• Problem description
Your task is to repeat exactly the lines below between the line holding "How do I perform: Open three-dot" and the line holding "The height and width of the screenshot is (702, 1248).", inclusive, and only those.
········
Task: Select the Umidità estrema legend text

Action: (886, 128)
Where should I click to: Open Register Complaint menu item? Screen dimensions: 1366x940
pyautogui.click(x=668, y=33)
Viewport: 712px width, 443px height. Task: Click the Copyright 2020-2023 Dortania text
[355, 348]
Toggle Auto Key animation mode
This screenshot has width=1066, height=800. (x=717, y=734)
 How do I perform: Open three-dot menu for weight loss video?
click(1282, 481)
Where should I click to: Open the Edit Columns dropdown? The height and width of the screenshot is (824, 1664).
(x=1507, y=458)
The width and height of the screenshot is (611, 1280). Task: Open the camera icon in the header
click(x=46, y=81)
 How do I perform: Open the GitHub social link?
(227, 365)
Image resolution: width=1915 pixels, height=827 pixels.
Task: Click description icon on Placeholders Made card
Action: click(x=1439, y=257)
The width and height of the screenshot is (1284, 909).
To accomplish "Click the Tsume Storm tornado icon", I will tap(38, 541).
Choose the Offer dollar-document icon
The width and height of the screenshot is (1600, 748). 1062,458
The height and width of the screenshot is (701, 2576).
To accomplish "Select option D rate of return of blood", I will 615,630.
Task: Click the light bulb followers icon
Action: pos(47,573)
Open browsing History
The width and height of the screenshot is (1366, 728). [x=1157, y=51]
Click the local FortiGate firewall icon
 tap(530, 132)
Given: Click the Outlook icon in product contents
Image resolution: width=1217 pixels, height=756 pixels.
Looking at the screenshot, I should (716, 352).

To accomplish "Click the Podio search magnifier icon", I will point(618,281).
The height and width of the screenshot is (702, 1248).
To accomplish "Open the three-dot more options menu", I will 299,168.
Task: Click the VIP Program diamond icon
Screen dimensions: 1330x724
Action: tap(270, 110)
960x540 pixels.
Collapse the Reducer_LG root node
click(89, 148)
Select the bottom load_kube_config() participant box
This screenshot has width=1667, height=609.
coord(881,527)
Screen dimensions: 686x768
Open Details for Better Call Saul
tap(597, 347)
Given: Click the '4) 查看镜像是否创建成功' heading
········
• Result
 How do I perform: Open three-dot menu for weight loss video?
click(1282, 481)
Where should I click to: Open the Edit Columns dropdown? The height and width of the screenshot is (824, 1664).
(x=1507, y=458)
The width and height of the screenshot is (611, 1280). Task: Open the camera icon in the header
click(x=46, y=81)
 How do I perform: Open the GitHub social link?
(227, 365)
Image resolution: width=1915 pixels, height=827 pixels.
Task: Click description icon on Placeholders Made card
Action: click(x=1439, y=257)
The width and height of the screenshot is (1284, 909).
To accomplish "Click the Tsume Storm tornado icon", I will tap(38, 541).
Choose the Offer dollar-document icon
The width and height of the screenshot is (1600, 748). 1062,458
The height and width of the screenshot is (701, 2576).
To accomplish "Select option D rate of return of blood", I will 615,630.
Task: Click the light bulb followers icon
Action: pos(47,573)
Open browsing History
The width and height of the screenshot is (1366, 728). [x=1157, y=51]
Click the local FortiGate firewall icon
 tap(530, 132)
Given: Click the Outlook icon in product contents
Image resolution: width=1217 pixels, height=756 pixels.
Looking at the screenshot, I should (716, 352).

To accomplish "Click the Podio search magnifier icon", I will point(618,281).
The height and width of the screenshot is (702, 1248).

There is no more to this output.